Nous avons publié dans le numéro de novembre 2006 le texte de la conférence prononcée par l’ambassadeur d’Algérie, M. Missoum Sbih, sur le thème de « l’évolution des relations franco-algériennes ». Il a été également rendu compte des débats qui ont suivi. Malencontreusement, le texte a été publié avant d’avoir reçu le « bon à tirer » de l’ambassade, comme il est d’usage. De surcroît, nous avons prêté au conférencier des termes qu’il n’a pas employés. C’est pourquoi nous présentons nos excuses à M. l’ambassadeur, ainsi qu’à nos lecteurs qui trouveront, ci-après, le compte-rendu des débats tels qu’ils auraient dû être initialement publiés.
À nos lecteurs - « Évolution des relations franco-algériennes » (débats)
Qu’attend l’Algérie d’un partenariat d’exception avec la France ?

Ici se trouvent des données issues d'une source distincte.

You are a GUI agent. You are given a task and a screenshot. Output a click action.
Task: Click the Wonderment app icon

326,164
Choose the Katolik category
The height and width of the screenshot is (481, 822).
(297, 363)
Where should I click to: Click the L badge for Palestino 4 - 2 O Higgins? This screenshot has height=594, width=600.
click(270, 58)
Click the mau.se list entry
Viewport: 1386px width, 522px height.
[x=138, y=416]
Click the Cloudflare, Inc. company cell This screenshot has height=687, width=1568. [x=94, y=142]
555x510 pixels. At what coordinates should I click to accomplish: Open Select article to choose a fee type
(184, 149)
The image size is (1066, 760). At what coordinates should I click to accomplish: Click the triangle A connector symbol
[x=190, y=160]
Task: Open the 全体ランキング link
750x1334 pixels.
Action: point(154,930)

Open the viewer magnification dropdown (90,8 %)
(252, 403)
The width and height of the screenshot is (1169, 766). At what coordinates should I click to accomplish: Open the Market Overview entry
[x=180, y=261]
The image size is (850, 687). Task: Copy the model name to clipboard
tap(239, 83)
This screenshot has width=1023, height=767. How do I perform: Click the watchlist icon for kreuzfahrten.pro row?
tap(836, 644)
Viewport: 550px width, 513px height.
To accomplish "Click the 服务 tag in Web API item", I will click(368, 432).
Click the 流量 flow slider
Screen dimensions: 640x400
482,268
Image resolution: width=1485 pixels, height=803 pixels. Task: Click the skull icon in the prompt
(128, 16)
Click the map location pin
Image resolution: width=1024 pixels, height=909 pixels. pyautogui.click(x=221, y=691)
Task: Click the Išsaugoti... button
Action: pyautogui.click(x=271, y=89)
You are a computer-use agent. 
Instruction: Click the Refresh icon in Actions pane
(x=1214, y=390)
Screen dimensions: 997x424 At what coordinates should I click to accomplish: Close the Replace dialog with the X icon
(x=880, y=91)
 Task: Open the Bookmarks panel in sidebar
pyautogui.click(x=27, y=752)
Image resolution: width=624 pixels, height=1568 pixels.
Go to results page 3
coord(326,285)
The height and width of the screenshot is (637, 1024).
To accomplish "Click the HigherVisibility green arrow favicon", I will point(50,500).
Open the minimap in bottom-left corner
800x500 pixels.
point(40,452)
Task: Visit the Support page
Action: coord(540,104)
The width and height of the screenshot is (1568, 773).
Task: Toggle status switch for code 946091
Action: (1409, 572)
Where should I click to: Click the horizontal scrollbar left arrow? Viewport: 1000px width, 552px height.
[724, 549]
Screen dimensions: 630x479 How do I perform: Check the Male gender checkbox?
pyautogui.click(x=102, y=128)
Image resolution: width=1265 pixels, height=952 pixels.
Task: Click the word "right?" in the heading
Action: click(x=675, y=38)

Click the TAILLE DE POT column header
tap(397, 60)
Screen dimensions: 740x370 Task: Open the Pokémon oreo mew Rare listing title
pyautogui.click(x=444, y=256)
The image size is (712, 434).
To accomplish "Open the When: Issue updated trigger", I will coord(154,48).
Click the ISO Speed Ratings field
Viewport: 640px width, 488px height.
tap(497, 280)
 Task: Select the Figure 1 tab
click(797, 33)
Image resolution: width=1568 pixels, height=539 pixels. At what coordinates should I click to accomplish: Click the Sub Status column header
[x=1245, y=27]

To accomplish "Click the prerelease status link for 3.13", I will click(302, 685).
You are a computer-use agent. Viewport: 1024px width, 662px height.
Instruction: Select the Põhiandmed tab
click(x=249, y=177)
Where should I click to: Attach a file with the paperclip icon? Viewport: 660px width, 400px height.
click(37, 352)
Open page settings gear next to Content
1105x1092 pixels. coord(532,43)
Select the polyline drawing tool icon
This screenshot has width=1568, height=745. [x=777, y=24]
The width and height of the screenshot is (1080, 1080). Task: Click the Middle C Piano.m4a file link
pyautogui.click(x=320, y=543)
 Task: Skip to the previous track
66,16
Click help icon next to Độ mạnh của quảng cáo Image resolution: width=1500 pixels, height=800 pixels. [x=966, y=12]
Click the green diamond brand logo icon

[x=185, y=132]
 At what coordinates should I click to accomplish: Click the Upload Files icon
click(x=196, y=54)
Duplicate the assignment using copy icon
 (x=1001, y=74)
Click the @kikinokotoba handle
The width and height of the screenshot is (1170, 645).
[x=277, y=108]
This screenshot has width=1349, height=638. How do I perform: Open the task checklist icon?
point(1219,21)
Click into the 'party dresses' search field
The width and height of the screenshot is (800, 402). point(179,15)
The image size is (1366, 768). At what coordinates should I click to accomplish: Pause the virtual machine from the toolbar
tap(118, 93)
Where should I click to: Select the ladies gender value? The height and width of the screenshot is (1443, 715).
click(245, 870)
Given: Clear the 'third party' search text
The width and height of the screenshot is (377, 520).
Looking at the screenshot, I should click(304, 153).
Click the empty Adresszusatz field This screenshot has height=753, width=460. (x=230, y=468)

L’Algérie attend du partenariat d’exception avec la France une densité de relations entre les deux pays, ce qui est d’ailleurs l’objectif de la déclaration d’Alger. Ce n’est pas le contenu de la déclaration qui est en cause aujourd’hui, mais plutôt l’absence de mise en œuvre concrète de ses dispositions. Ce document, faut-il le rappeler, prévoit également un dialogue politique régulier à haut niveau entre les deux pays. Il est nécessaire que se développent des échanges dans tous les domaines, économiques, culturel ou sociaux afin de parvenir à une relation étroite entre les deux pays et ainsi réaliser ce partenariat d’exception souhaité de part et d’autre.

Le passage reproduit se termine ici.